## Directive 1
Reproduce the passage from the excerpt on the Tuam Mother and Baby Home between "Last night TV3’s" and "men then spoke.", inclusive.
## Directive 2
In the excerpt on the Tuam Mother and Baby Home, who introduced the two former residents during the show?
## Directive 3
Continue the excerpt on the Tuam Mother and Baby Home from its last sentence.

We have said many times on this blog that we cannot fathom why anyone would want to remain in this organization but if for some reason you are and find it impossible to break from it, surely it is one's obligation under the circumstances to fight from the inside not only to expose its horrific crimes but to change it entirely. RM.
Last night TV3’s The People’s Debate With Vincent Browne took place in the Galway East constituency.
During the show, historian Catherine Corless introduced two former residents of the Tuam Mother and Baby Home, Peter Mulryan and PJ Haverty.
Ms Corless said Peter has a sister buried at the home but explained that he doesn’t know where she’s specifically buried.
Both men then spoke.
Peter Mulryan said:
“In the mid-Forties I was born in Tuam, in the home there and my mother was separated from me, just after a year of being there. I was taken out of there after four and a half years in that area which was absolutely shocking. Every child there went through that system, came out with pot bellies and why?
If you starve an animal or a dog, what way do they look? That’s the way we looked. It’s frightening to think we went through the same system and I inquired why this happened. I looked for information from Galway County Council, I looked for information from the church, I’m now asking the State to get heavily involved in this, as Catherine is after saying there, I also have a sister laid somewhere around, I don’t know where. I’m making inquiries, nobody can tell me where that angel lies tonight, nobody. And I will find out, no matter how long it’s going to take, what was done to my sister, laid somewhere and no record.

## Material
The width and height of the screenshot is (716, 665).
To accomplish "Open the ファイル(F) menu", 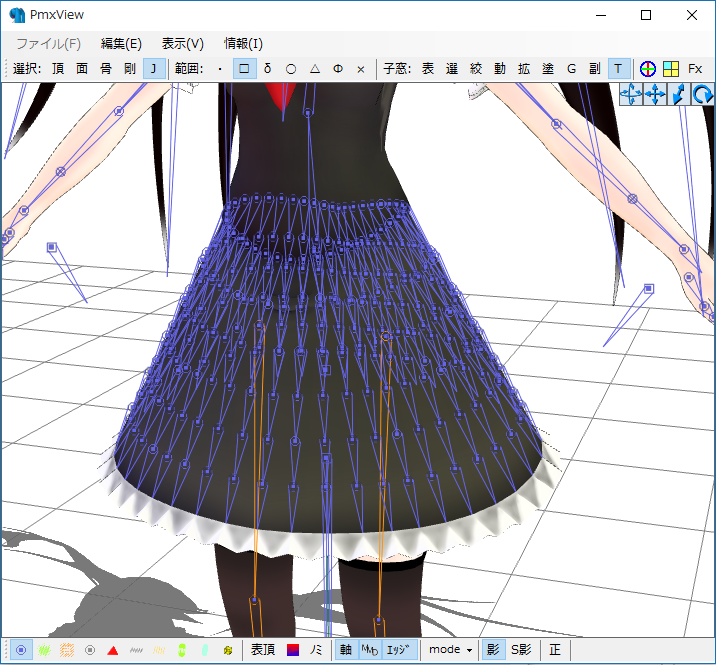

## Task output 1
Last night TV3’s The People’s Debate With Vincent Browne took place in the Galway East constituency.
During the show, historian Catherine Corless introduced two former residents of the Tuam Mother and Baby Home, Peter Mulryan and PJ Haverty.
Ms Corless said Peter has a sister buried at the home but explained that he doesn’t know where she’s specifically buried.
Both men then spoke.

## Task output 2
Historian Catherine Corless introduced them.

## Task output 3
We have a birth record and we have a death certificate but no one will tell me where she is laying tonight. And this is one of the questions I’m asking of the church and the council and the State: to get me answers because I must find, I must find out where. Because I don’t want her lying in what I was told where she may be but we will find out sooner or later…”
“I was four and a half years there, I was adopted out in not nice conditions whatsoever. [My earliest memories were] isolated. I’m not worried about work but the way I was treated, every day I got up: beaten. I dreaded summers for the simple reason here, I never spoke about this before.
Many would get beaten with a rod or a stick, I was treated with nettles. Nettles put inside my trousers. I hated seeing summers coming because I knew this was going to happen again. I was put into a bag one day, I was told I was going to be put into the bog hole. That was my life story. I could go on for another hour.”
“The [foster] mother was an absolute angel and she would often say, when I was being hammered, ‘you might want him yet, some day’ and it did happen. I did [meet my birth mother] with a struggle. But I did meet her, she was in the home for 35 years. I wanted to take her out. I used to take her out once a month and I was told I was coming too often.
But I wanted to take her to our own home but was denied the chance and she died of a broken heart in that place, where she worked for 35 years in slavery, in a laundry where she worked in a cold yard, frosty mornings and the old-fashioned way of washing clothes and they couldn’t talk to their friends beside them. Nobody knew what was going on within the system.
They couldn’t talk about their life or complain. They were never let out to do shopping, anything. They were just what I call, like myself, nobody. She died there and I didn’t know it in time to visit her either. She died aged 84 and she’d been there 35 years.”
PJ Haverty said:
“I was born in the home in Tuam as well and I spent six and a half years there and I was told that I went to the national school for two years, which I did and we had to go in ten minutes late in the morning and leave ten minutes early in the evening, so as we wouldn’t mix with the kids from outside, in case we’d tell them anything about what went on in the home.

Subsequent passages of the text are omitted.